CCL2 activates NLRP3 inflammasomes to regulate microglial phenotype transformation to promote central sensitisation in chronic migraine

Central sensitisation is a significant pathogenic mechanism underlying chronic migraine (CM). Mounting evidence suggests that this process is driven by central and peripheral neuroinflammation. Although increased CC motif chemokine ligand 2 (CCL2) is present in the cerebrospinal fluid (CSF) of patients with CM, whether it is a contributing factor remain unclear. In our study, we simulated CM by injecting inflammatory soup (IS) intraventricularly into rats for 7 days. Microglia expressing CD68 and CD163 were labelled with immunofluorescence staining, indicating pro and anti-inflammatory phenotypes, respectively. Enzyme-linked immunosorbent assay (ELISA) detected the cytokines interleukin (IL)-1β and IL-10, and western blotting (WB) detected Fos proto-oncogene (c-Fos) and p-extracellular signal-regulated kinase (ERK), which are markers of central sensitisation. Mechanical and thermal nociceptives were used to assess pain associated with CM. Following IS-induced modelling, protein levels of CCL2 and its receptor CCR2 increased, and CCL2 was co-localised with astrocytes while CCR2 was associated with microglia. With CCL2 recombinant protein treatment, microglia shifted to a proinflammatory phenotype with increased IL-1β and decreased IL-10 levels. In addition, central sensitisation was enhanced and mechanical and thermal pain thresholds were reduced.

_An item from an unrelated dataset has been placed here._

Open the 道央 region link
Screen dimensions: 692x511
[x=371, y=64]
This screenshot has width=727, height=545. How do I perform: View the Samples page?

These adverse effects were reversed by CCL2 inhibitor and NOD-like Receptor protein 3 (NLRP3) inhibitor downstream of CCL2. Significantly, MCC950 reversed the microglial phenotypic changes induced by recombinant CCL2 and attenuated central sensitisation in CM rats. These data suggest that CCL2 in the trigeminal nucleus caudalis (TNC) regulates the microglial phenotype by activating NLRP3, promoting central sensitisation of CM.

CCL2; Central sensitisation; Chronic migraine; Microglia; NLRP3.